• [Stated exercise] Transcribe the rows in the part that opens with the line containing "Aari Arjunan Makes" and closes with the line containing "Contact (143, 640)", including both of those lines.

• [Data entries]

========================

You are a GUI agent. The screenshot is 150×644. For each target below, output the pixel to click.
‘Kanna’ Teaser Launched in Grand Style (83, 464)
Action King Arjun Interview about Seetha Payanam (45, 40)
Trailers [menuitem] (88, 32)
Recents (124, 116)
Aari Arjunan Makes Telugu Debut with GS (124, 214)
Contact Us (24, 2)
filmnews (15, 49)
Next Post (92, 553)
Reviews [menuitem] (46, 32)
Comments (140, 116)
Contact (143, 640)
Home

========================

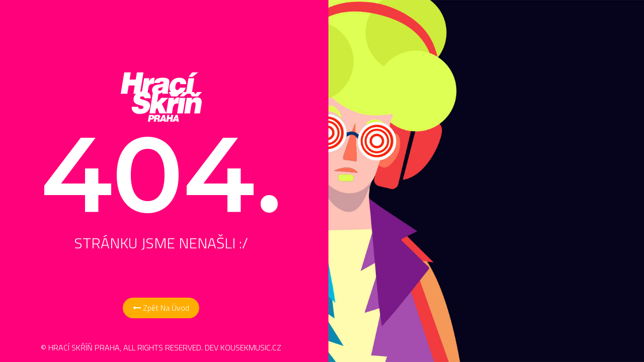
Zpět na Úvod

========================

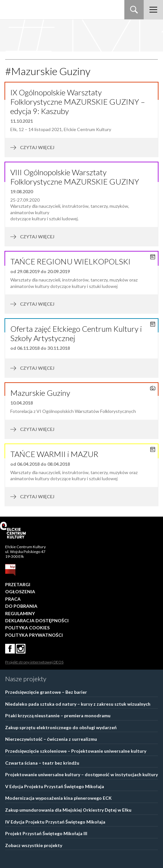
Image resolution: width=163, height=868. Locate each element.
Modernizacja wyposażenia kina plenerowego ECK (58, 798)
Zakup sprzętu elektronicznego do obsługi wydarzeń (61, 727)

========================

• [Result of the exercise]
Aari Arjunan Makes Telugu Debut with GS (124, 214)
Contact Us (24, 2)
filmnews (15, 49)
Next Post (92, 553)
Reviews [menuitem] (46, 32)
Comments (140, 116)
Contact (143, 640)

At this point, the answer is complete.